_What is required_
The answer must consist of every line below that holds the word "agent".

*** Opening of Stored data ***

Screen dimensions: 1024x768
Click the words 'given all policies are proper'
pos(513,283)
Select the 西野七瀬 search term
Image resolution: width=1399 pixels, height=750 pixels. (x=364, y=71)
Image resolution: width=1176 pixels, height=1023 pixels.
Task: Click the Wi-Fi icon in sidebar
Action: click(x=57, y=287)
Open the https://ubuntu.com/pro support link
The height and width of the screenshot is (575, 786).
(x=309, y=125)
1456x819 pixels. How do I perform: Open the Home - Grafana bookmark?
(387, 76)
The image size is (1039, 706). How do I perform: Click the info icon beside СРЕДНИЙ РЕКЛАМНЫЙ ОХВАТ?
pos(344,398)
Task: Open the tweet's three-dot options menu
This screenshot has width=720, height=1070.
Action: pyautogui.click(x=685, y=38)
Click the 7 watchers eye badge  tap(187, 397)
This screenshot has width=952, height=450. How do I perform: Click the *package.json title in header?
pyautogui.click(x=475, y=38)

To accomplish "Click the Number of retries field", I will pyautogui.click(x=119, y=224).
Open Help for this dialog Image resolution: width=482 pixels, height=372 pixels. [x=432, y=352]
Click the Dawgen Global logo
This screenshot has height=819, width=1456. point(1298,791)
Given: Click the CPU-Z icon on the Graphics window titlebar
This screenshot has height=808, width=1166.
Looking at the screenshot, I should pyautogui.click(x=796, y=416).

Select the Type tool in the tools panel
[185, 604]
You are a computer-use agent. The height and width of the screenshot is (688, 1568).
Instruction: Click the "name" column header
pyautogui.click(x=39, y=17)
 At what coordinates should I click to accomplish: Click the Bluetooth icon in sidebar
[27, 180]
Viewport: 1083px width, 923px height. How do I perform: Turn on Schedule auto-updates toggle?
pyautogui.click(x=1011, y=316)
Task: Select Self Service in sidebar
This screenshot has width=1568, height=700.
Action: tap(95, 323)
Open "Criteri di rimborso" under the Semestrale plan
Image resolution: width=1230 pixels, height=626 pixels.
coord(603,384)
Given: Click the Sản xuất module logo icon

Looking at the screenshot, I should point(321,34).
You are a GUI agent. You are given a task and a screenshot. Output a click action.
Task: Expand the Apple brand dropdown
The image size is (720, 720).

*** Close of Stored data ***

_Response area_
You are a computer-use agent. The height and width of the screenshot is (688, 1568).
You are a GUI agent. You are given a task and a screenshot. Output a click action.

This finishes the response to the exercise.